John McCain’s camp is attacking the media for having the audacity to question Sarah Palin’s foreign policy experience, even though — as the GOP talking points go — her stellar qualifications include being a “commander in chief” (of the Alaskan National Guard) and living in a state that borders Russia. The Republican push back will undoubtedly work, as foreshadowed in this story today from Howard Kurtz of the Washington Post:
I’ve talked to many political professionals over the years who were mad at the media, or me in particular. But I’ve never quite had a conversation like the one Tuesday night with Steve Schmidt. He was absolutely furious as he unloaded on the journalistic community for, in his view, unfairly savaging Sarah Palin.
Sure, it is in his interest to try to get the press to tone things down.
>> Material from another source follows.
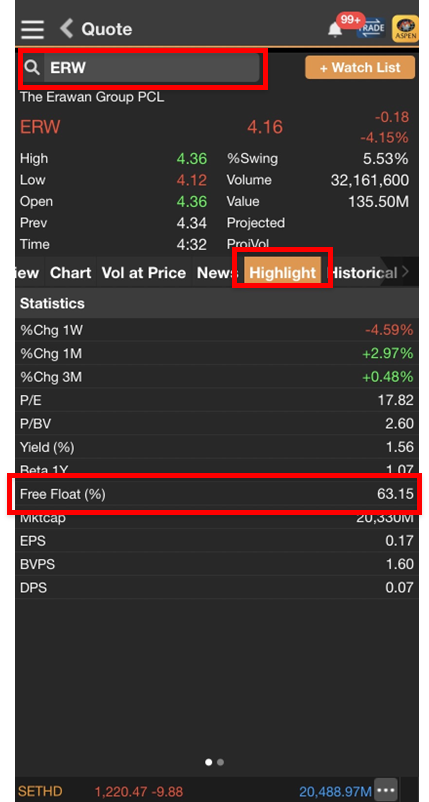
Task: Tap the second page indicator dot
Action: [220, 762]
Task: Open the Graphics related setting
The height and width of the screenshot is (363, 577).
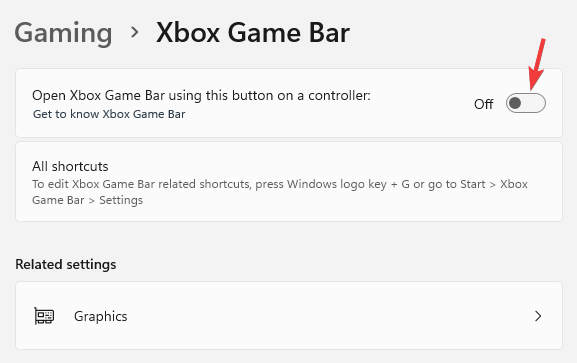Action: coord(288,316)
But Schmidt–Sen. John McCain’s hard-headed, no-nonsense, on-message strategist–really sounded shell-shocked. And so he was saying things on the record that senior aides usually say only under a cloak of anonymity. That doesn’t make his accusations right. But it does suggest to me that a brewing conflict between McCain and his media chroniclers–one that makes the ol’ Straight Talk Express days a distant memory–has reached the boiling point.
So McCain’s top strategist thinks the press coverage of Palin is unfair, and Kurtz clearly takes his opinion more seriously because Schmidt is “furious” about it. (Spinmeisters take note.) The media is asking tough questions about Palin — as are some conservatives — but someone has to vet her since the McCain camp clearly didn’t.
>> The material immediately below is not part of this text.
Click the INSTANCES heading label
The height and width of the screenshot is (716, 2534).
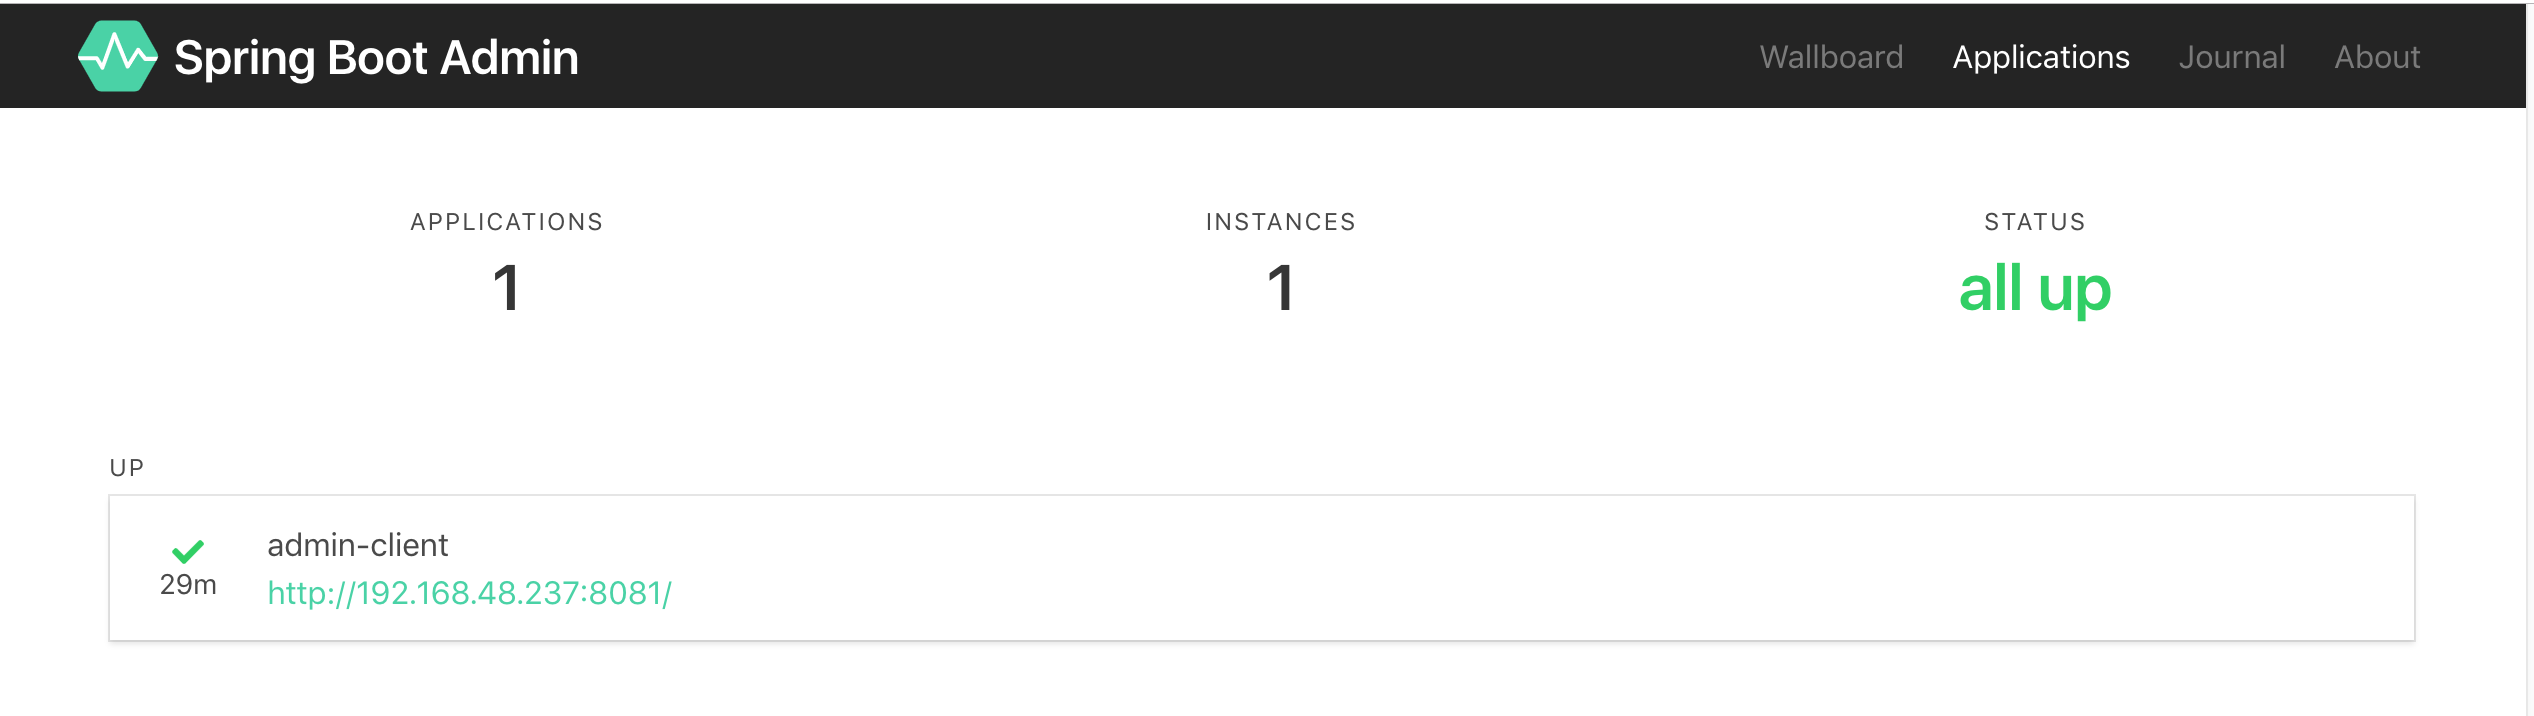(1281, 222)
In general, the idea that the media is being overly critical of the McCain campaign is ridiculous. There was only so much convention coverage I could stomach, but
I didn’t see a lot of harsh attacks on the GOP during my channelsurfing. Consider this exchange on Fox News, between Chris Wallace and Karl Rove:
WALLACE: It seemed to me that — that in a very low-key, reasoned, cautious, Joe Lieberman way, he kind of took Barack Obama apart. And you know, it wasn’t red meat. And it wasn’t shouting. But in contrasting the real reform credentials of McCain and Obama, it was very powerful.
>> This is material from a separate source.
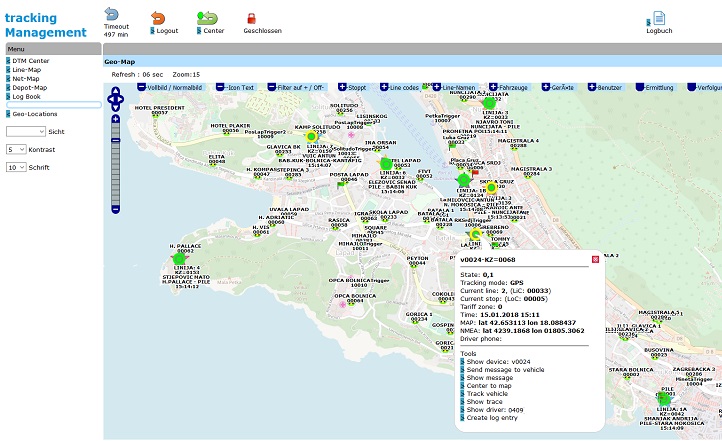Click the map pan compass control
The height and width of the screenshot is (441, 722).
click(x=115, y=97)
ROVE: He put dynamite underneath the two foundations of the Obama campaign and blew them up. Gifted and eloquent young man, but eloquence is no substitute for record. And then he talked about bipartisanship and said, in essence, McCain has done it. Obama has not. I think I’m with you. It was a very powerful demolition of the Obama camp.
From what I saw, the “savaging” of the Republicans by CNN was equally fierce.